BEIJING/SHANGHAI: China's Hainan, an island province dependent on tourism, locked down more areas on Monday (Aug 8), Reuters calculations based on state media reports show, as it battles its worst COVID-19 outbreak after seeing very few cases over the past two years.
The island in the South China Sea, which recorded just two local symptomatic COVID-19 cases last year, has reported more than 1,400 domestically transmitted infections this month, including 982 symptomatic ones. Although that is small by global standards, it is the province's biggest outbreak since the virus was first reported in the central Chinese city of Wuhan in late 2019.
The sharp increase in cases comes amid a pick-up in interest in tourism after China slightly eased curbs aimed at domestic travel, accounting for the shorter incubation period of the Omicron variant, which facilitates a shorter quarantine time.
However, the curbs in Hainan, in line with China's "dynamic COVID-zero" policy that aims to stamp out outbreaks as soon as possible, points to the persistent uncertainty shrouding travel and may further dampen confidence in the tourism and hospitality sectors that are particularly vulnerable to COVID-19 restrictions.
The provincial capital city of Haikou, with about 2.9 million residents, and two smaller towns, Ledong and Chengmai, locked down its residents on Monday, according to state media reports.
At least nine cities and towns, with a combined population of around 7 million, said their residents must not go beyond where they live, unless for necessary reasons such as COVID-19 tests, grocery shopping or to fulfil essential job roles.
They suspended various public transport services.
The measures will stay in place for varying periods, with the shortest scheduled for a few hours, state media reports show.
Around 25,000 tourists were stranded in Sanya, the hardest-hit city in Hainan's outbreak and the island's key tourist hub, as of Sunday. Although cities have said tourists can leave after COVID-19 tests, many were frustrated about the disruption to their plans.
"We've had four flights cancelled. Our new one is on Sunday, hopefully," said Kyle, a 28-year-old teacher, whose first attempt to take a holiday after 2.5 years in China has left him stuck in Sanya, where people were lining up in the rain for COVID-19 tests on Monday.
"If you're travelling in general in China, you should kind of be aware of what could happen. If you don't consider that, then you should probably just not go in the first place," he told Reuters.
In Qionghai city, scheduled to be locked down for three days, all flights at the Qionghai Boao Airport scheduled on Monday were cancelled on "public security reasons".
Chinese stocks in tourism, transport and consumer staples all retreated on Monday, with China Tourism Group Duty Free Corp down 4.7 per cent. Sanya began closing duty-free malls last week.
The lockdowns also dashed hopes for a quick rebound for the country's ailing aviation sector, which had counted on a summer travel boom to help trim record losses.

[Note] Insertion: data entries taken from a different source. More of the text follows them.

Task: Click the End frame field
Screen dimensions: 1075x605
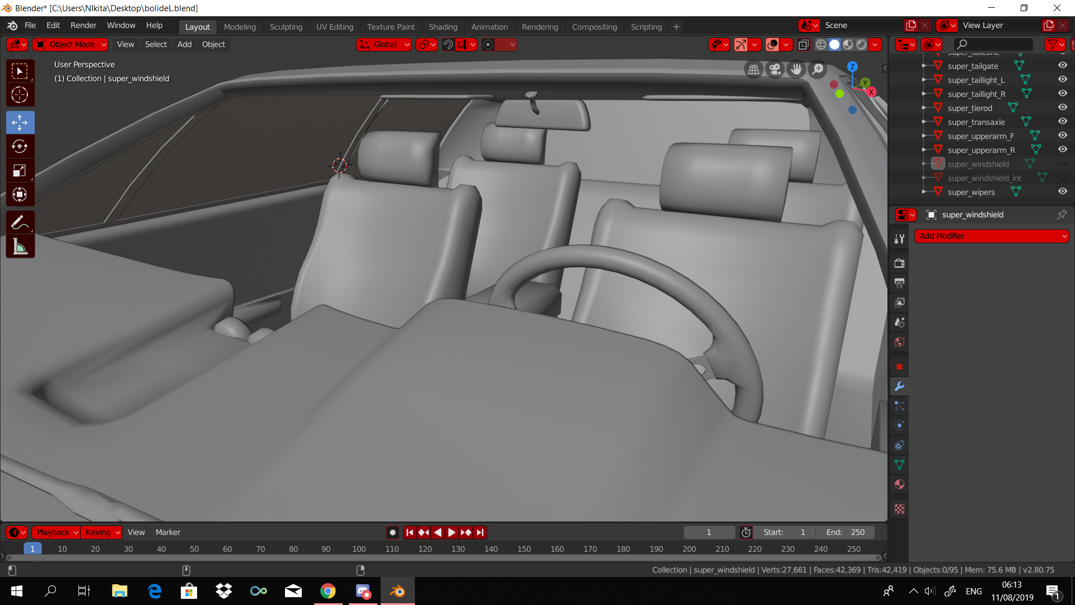Action: tap(845, 532)
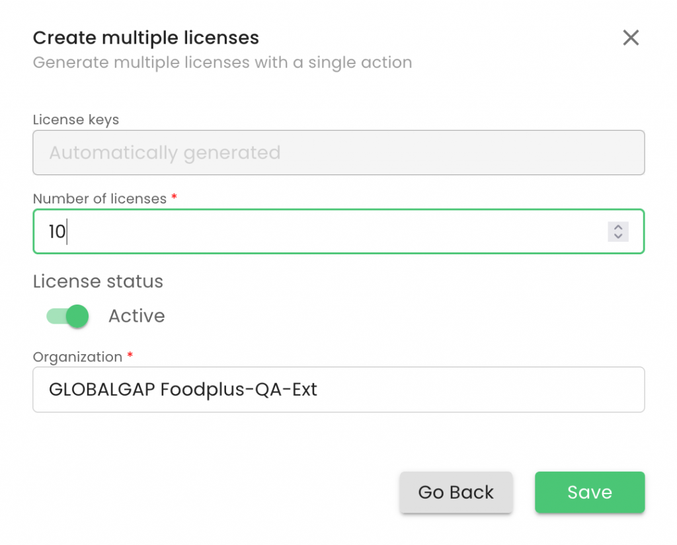Close the Create multiple licenses dialog

pyautogui.click(x=631, y=38)
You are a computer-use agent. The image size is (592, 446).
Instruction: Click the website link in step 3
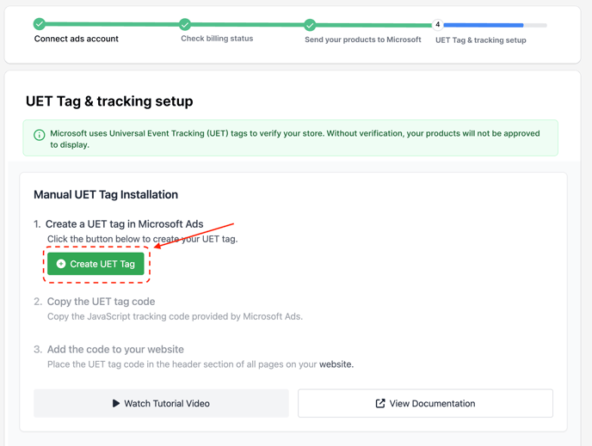click(x=336, y=364)
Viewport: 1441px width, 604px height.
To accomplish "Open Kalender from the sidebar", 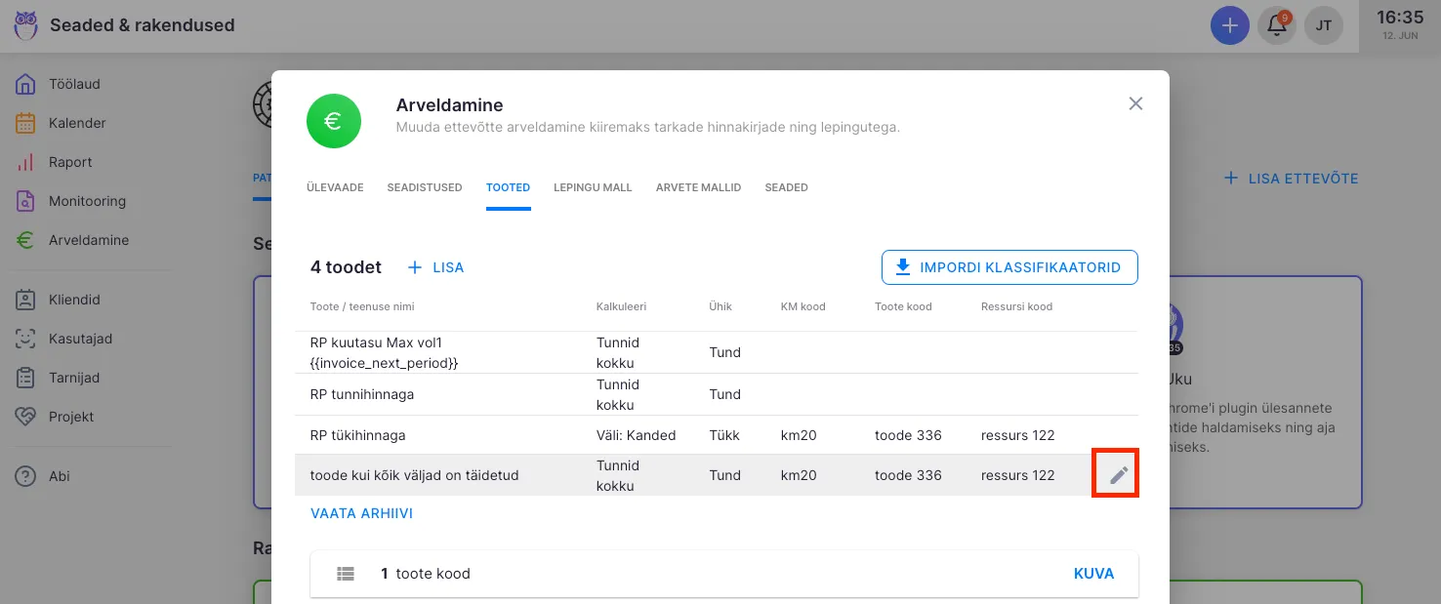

Hainan Airlines shares fell 1.5 per cent on Monday, hovering around the lowest level since February last year, when the airline was in the midst of a restructuring to settle a multi-year liquidity crisis.
The airline said in July that its first half net loss is expected to expand to 11.95 billion yuan to 12.96 billion yuan (US$1.77 billion to US$1.92 billion) from 880.9 million yuan a year earlier.

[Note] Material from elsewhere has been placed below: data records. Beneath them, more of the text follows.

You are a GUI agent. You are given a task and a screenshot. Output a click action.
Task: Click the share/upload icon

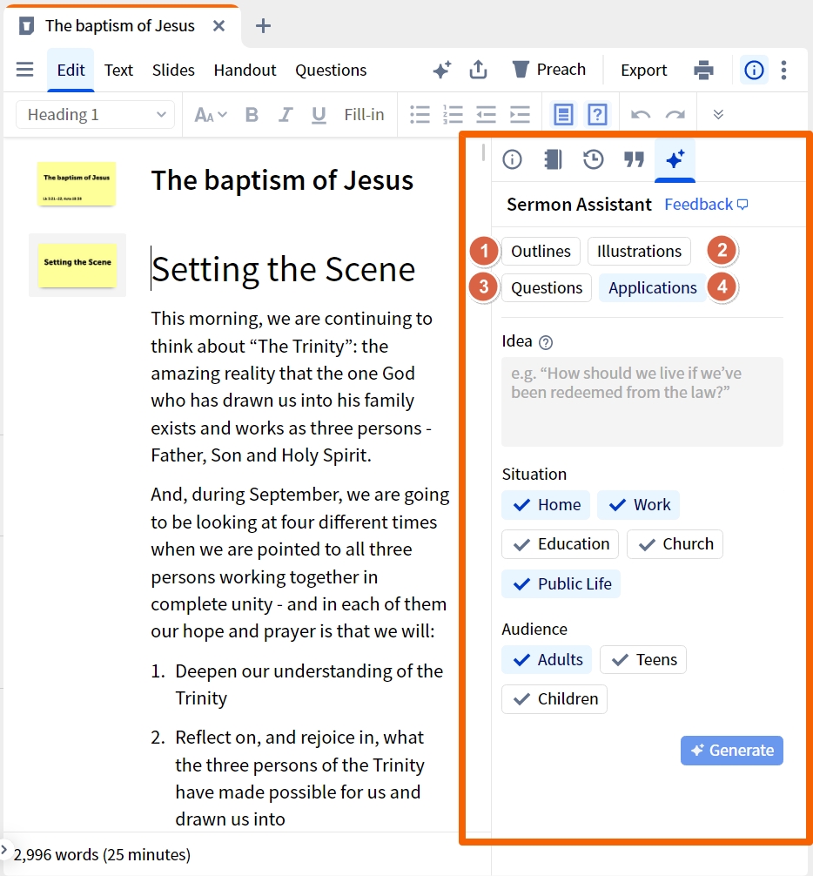[x=478, y=70]
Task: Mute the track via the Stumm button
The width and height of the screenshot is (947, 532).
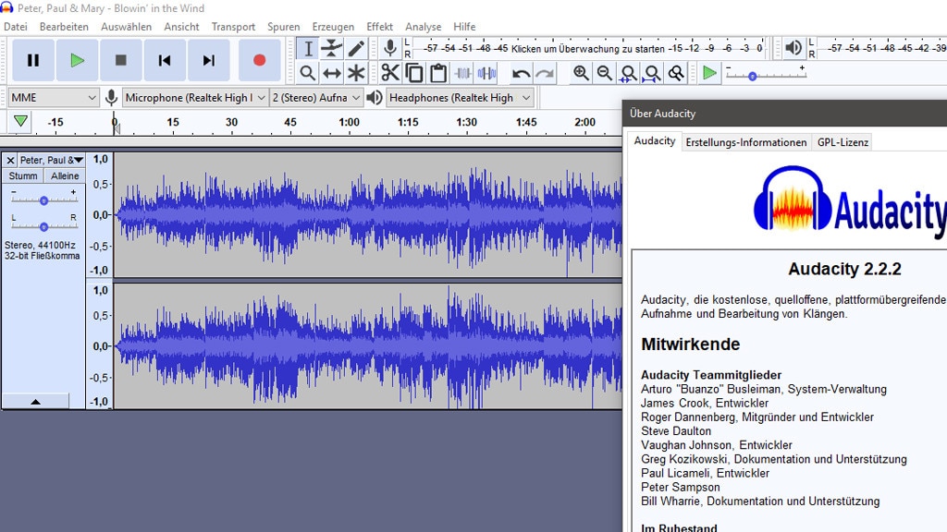Action: click(x=22, y=175)
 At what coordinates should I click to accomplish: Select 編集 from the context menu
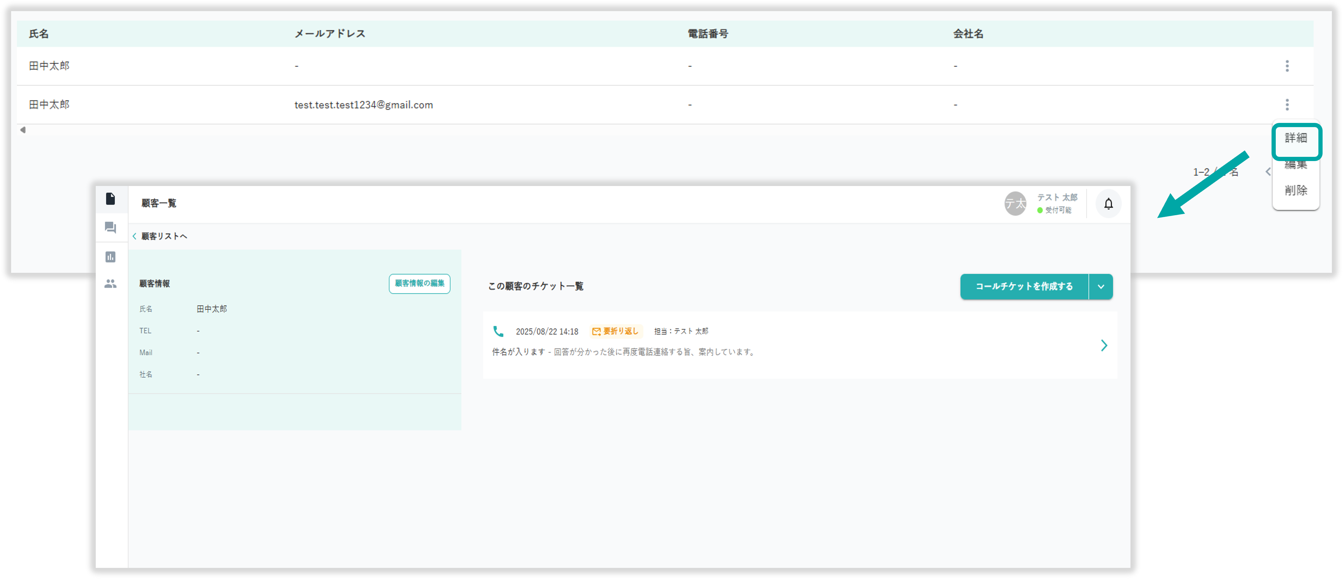click(1296, 165)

Nationwide, China reported 807 locally transmitted COVID-19 infections for Aug 7, of which 324 were symptomatic and 483 were asymptomatic, the National Health Commission said.
There were no new deaths, keeping the nation's fatalities unchanged at 5,226.
As of Sunday, mainland China had confirmed 231,266 cases with symptoms, including both local patients and symptomatic international travellers.
China's capital, Beijing, reported two new local symptomatic cases for Aug 7, while Shanghai and the southern technology hub of Shenzhen reported no new local cases.